Целую тебя, друг мой, крепко и деточек моих драгоценных.
Саша
Холмск.
* * *
4 декабря 1950 г.
Дорогая Лиличка!
Случайно на несколько часов приехал в Ю[жно]-С[ахалинск] и получил твое письмо. Страшно обрадовался. Сразу послал телеграмму. Я живу в вагоне и езжу по острову, пою разные «точки». Восточные главным образом. Может, пурга и заносит все на свете — и вагон, и пути, и машины, которые за мной приезжают, но упрямо и твердо мы двигаемся вперед и побеждаем природу. Как нам удалось вырваться сегодня сюда из Паранайска, я и сам не знаю. Бог за меня. Впереди пустили снегоочиститель и подцепили наш вагон к ударному составу — и мы прошли. В вагоне тепло. Проводница нам готовит борщ, и живем мы прилично. Но доставать продукты трудно. Цены тут аховые. Например, мясо 45 р. кило. Яйца 75 р. десяток, правда, я их не покупаю, но вообще — как тебе нравится? В магазинах, кроме конвертов и спирта, ничего нет. Он страшный, из древесины, его зовут «сучок» или «лесная сказка». Пьют не разбавляя и потом запивают водой.

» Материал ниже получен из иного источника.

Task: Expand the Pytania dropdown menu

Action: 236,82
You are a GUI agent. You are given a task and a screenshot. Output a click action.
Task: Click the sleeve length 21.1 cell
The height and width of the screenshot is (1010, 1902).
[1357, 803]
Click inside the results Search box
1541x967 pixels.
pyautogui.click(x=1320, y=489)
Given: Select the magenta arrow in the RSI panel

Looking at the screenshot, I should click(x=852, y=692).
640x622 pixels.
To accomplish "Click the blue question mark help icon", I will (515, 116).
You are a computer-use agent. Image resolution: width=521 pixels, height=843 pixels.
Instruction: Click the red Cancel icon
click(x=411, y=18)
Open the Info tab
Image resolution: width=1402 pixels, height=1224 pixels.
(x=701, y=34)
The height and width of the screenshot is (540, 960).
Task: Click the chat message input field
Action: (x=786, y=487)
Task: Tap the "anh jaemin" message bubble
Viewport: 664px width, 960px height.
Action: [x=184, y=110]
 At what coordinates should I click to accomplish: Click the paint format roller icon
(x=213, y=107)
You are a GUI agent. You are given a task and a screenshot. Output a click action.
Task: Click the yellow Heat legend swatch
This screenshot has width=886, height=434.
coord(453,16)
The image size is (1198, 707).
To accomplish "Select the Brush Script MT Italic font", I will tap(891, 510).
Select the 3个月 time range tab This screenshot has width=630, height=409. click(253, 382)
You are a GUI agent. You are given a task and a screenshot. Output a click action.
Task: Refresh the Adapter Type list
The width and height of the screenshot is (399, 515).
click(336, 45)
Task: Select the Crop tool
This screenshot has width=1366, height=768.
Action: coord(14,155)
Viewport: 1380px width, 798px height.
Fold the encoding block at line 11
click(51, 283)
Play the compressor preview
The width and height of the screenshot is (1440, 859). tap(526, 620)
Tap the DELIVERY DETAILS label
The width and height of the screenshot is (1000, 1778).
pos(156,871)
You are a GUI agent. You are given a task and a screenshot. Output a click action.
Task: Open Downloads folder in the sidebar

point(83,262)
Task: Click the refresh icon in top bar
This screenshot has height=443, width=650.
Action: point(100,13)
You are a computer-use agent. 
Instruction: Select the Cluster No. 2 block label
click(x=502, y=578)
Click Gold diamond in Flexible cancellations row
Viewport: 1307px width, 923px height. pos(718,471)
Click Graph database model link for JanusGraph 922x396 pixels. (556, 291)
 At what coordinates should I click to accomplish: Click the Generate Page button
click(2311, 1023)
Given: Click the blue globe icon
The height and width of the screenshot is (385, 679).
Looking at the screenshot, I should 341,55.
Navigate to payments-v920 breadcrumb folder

Никто из актеров сюда не заглядывает, кроме халтурных бригад, поэтому мои концерты — событие огромной важности и значения. Один чудак даже сказал: «Мы видим в этом заботу правительства о нас…» Я его не хотел разочаровывать и скромно потупил очи… Бедняжечка, если бы он знал, что это я сам гоняюсь Sa «длинным рублем», как тут говорят. Кстати, вчера на улице один пьяный пел:
Сахалин мой, Сахалин!
Сопочки с углями…
Завались ты, Сахалин,
С длинными рублями.
А так все хорошо.
Недавно в одной дыре пьяные железнодорожники чуть не сорвали мне концерт. Стали заказывать: спой «Белогвардейские лимончики»! Орали. Я уж хотел повернуться и уйти, но вступилась публика. Их вывели и арестовали, потому что в театре сидело все начальство и даже прокурор. Потом оказалось, что один говорил: «Я сам слышал, как он пел в Киеве белым генералам эту песню!» А у меня отродясь таких песен не было! В конце концов выяснили, что это Утесов пел, и я пострадал за популярность его блатного репертуара! А в общем, если не считать мелочей, публика здесь благодарная. Много пел у летчиков. Они меня обожают и закатывают овации. Мы все очертели друг другу. Мыться можно только из кружечки — лицо и руки. Сидим немытые. Злые. Одичавшие. И я ругаюсь ужасно. Все больные «сутраматом» — это я открыл эту болезнь. В переводе это значит «с утра — мат». Все же самое трудное через неделю останется позади. Дальше работа на материке, где все же есть гостиницы и кой-какие удобства. Главное было проскочить Сахалин до заносов, и мы, кажется, проскочили. Осталось 4 конц[ерта] в двух городах и два в Ю[жно]-С[ахалинс]ке, и я улечу в Хабаровск, а там Чита, Улан-Удэ и т. д. Говорят, там морозы в 35°. Но это полбеды — буду сидеть в гостинице, а поезда топят. Полработы уже сделано. Еще месяца два — и я буду дома. Поздравь мою обожаемую младшую доченьку 19-го и скажи, что папа ее целует всем сердцем, и душой, и глазами, а приедет — привезет подарочек. Все же купи ей что-нибудь от меня тоже. Очень грустно, что Бибочка болеет. Смотрите за ней. Она такая живая и много бегает и от этого простуживается.